═════ Teks Sumber

Wednesday, August 9, 2017

ULASAN: ANNABELLE CREATION










Annabelle Creation adalah film prekuel dari sebuah prekuel yang juga merupakan spin off (Annabelle, 2014) dari sebuah film original (The Conjuring, 2013), disutradarai oleh seorang David Sanberg, sineas yang baru saja naik daun setelah karya film pendeknya mendapat perhatian dari studio besar untuk dibuatkan versi feature film-nya (Lights Out, 2016). Singkat cerita, kehadiran film ini tidak diantisipasi penonton, terlebih ketika film Annabelle (2014) gagal melanjutkan semangat horror yang dibangun dengan nyaris sempurna oleh James Wan dalam The Conjuring. Lantas bagaimana agar film ini dapat tetap berdiri dengan solid? Menarik perhatian penonton yang sudah kepalang ogah untuk kedua kalinya mengikuti cerita tentang sebuah boneka yang dirasuki setan, memang bukanlah pekerjaan yang mudah.



Annabelle: Creation mengambil penempatan waktu cerita jauh beberapa dekade ke masa lau di tahun 1960, di mana seorang pembuat boneka bernama Sam Mullins (Anthony LaPaglia) hidup bahagia bersama istri dan seorang anaknya, Annabelle. Hingga pada suatu ketika terjadi musibah yang menernggut nyawa sang anak, kedua orang tua menjadi sangat terpukul dan ingin melakukan segala cara agar dapat sekali lagi melihat sang buah hati. Dapat ditebak, cara yang ditempuh pun hanya berujung malapetaka. Cerita horror dalam film baru benar-benar dimulai ketika kediaman keluarga Mullins menampung rombongan anak yatim-piatu untuk tinggal di rumahnya, dengan harapan agar sedikitnya ini dapat memupus duka bagi keluarga Mullins paska kepergian Annabelle. Namun alih-alih keceriaan yang diharapkan, kehadiran para anak yatim-piatu ini justru membuka malapetaka yang lebih besar.

══════════
═════ Catatan yang Disediakan

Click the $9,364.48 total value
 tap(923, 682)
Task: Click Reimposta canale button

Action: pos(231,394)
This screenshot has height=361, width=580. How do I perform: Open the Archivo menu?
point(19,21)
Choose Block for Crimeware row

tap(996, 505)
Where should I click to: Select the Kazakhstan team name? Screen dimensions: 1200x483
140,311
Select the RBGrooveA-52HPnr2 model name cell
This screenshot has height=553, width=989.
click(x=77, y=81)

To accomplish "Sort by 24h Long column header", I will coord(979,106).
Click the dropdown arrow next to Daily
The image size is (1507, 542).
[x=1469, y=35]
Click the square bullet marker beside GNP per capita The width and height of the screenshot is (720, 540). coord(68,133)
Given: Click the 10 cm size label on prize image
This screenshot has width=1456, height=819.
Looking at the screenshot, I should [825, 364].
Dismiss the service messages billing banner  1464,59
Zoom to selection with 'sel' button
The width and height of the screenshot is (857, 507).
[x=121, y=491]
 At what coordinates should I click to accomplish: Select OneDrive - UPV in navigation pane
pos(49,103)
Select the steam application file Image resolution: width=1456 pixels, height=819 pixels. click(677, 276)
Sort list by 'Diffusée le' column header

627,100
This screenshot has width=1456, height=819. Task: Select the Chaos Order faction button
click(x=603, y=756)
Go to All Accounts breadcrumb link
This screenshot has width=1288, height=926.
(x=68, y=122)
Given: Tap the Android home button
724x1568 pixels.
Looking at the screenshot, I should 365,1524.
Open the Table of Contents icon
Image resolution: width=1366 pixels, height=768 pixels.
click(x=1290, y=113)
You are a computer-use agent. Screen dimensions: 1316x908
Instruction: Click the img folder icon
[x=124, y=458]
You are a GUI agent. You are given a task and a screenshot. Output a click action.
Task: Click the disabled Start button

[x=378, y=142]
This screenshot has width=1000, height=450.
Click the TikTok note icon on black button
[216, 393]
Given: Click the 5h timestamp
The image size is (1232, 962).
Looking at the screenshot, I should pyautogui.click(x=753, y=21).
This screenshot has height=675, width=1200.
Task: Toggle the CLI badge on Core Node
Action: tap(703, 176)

══════════

◆ **Tujuan Tugas 1**:
Ringkaslah paragraf dalam teks sumber yang diawali "Annabelle: Creation mengambil penempatan waktu cerita" menjadi daftar butir, dengan tetap mempertahankan fakta-fakta utamanya.
◆ **Tujuan Tugas 2**:
Menurut teks sumber, mengapa keluarga Mullins menampung rombongan anak yatim piatu di rumah mereka? Jawablah dalam satu sampai tiga kalimat.

◆ **Hasil yang Diharapkan 1**:
- Cerita berlatar beberapa dekade sebelumnya, tepatnya pada tahun 1960.
- Sam Mullins (Anthony LaPaglia), seorang pembuat boneka, hidup bahagia bersama istri dan anaknya, Annabelle.
- Sebuah musibah merenggut nyawa Annabelle. Kedua orang tuanya sangat terpukul dan ingin menempuh segala cara agar dapat melihat anak mereka sekali lagi.
- Cara yang mereka tempuh berujung malapetaka.
- Kisah horor baru benar-benar dimulai ketika keluarga Mullins menampung rombongan anak yatim piatu di rumah mereka.
- Alih-alih membawa keceriaan, kehadiran anak-anak itu justru membuka malapetaka yang lebih besar.

◆ **Hasil yang Diharapkan 2**:
Keluarga Mullins menampung anak-anak yatim piatu itu dengan harapan setidaknya dapat memupus duka mereka setelah kepergian Annabelle.